Protocol Citation: Emilio Cirri, Hannah Knaudt, Domenico Di Fraia, Nadine Pömpner, Norman Rahnis, Ivonne Heinze, Alessandro Ori, Therese Dau 2024. Automated BioID sample preparation. protocols.io https://dx.doi.org/10.17504/protocols.io.kxygxymdwl8j/v2Version created by Emilio Cirri
Manuscript citation:
Cirri, E., Knaudt, H., Fraia, D. Di, Pömpner, N., Rahnis, N., Heinze, I., Ori, A., & Dau, T. (2023). Automated workflow for BioID improves reproducibility and identification of protein-protein interactions. BioRxiv, 2023.09.08.556804. https://doi.org/10.1101/2023.09.08.556804
License: This is an open access protocol distributed under the terms of the Creative Commons Attribution License, which permits unrestricted use, distribution, and reproduction in any medium, provided the original author and source are credited
We introduce an automated workflow for proximity dependent biotinylation on a liquid handler to process up to 96 samples at a time,combined with shorter liquid chromatography gradients and data-independent acquisition to increase analysis throughput and enable reproducible protein quantitation
- Lysis buffer: 50 mM Tris, 150 mM NaCl, 1 mM EDTA, 1 mM EGTA, 1% Triton, 0.1% SDS, 1.5 µM
aprotinin, 10 µM leupeptin, 250U Turbonuclease
- Acetylation buffer: 10 mM sulfo-NHS acetate
- Wash buffer: 50 mM AmBic, pH 8.3
- Digest buffer: 0.5 µg LysC in 50 mM AmBic
- Elution buffer: 10% TFA in ACN
- Maintenance buffers: 20% ACN
General concept
General concept
Proximity dependent biotinylation (BioID) is an important method to study protein-protein interactions in cells, for which an expanding number of applications has been proposed. The laborious and time consuming sample processing has limited project sizes so far.
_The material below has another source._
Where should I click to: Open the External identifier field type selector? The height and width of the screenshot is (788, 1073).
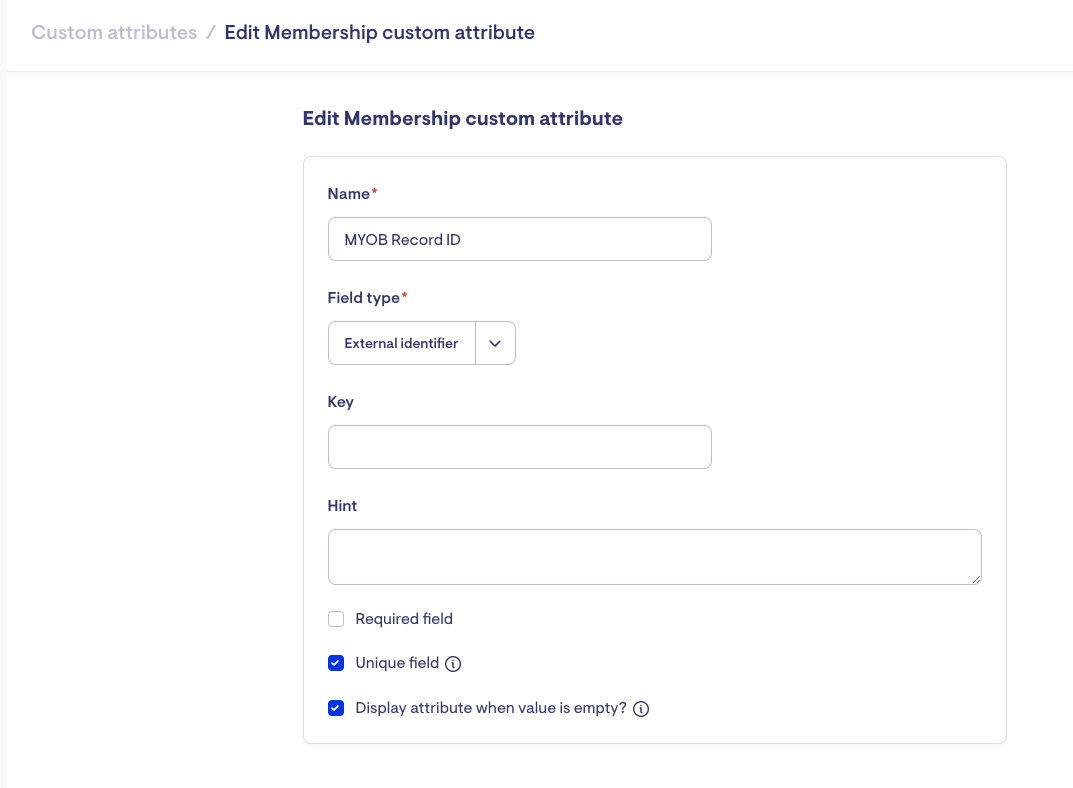tap(402, 343)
Here, we introduce an automated workflow on a liquid handler to process up to 96 samples at a time. The automation does not only allow higher sample numbers to be processed in parallel, but also improves reproducibility and lowers the minimal sample input. Furthermore, we combined automated sample processing with shorter liquid chromatography gradients and data-independent acquisition to increase analysis throughput and enable reproducible protein quantitation across a large number of samples. We successfully applied this workflow to optimize the detection of proteasome substrates by proximity-dependent labeling.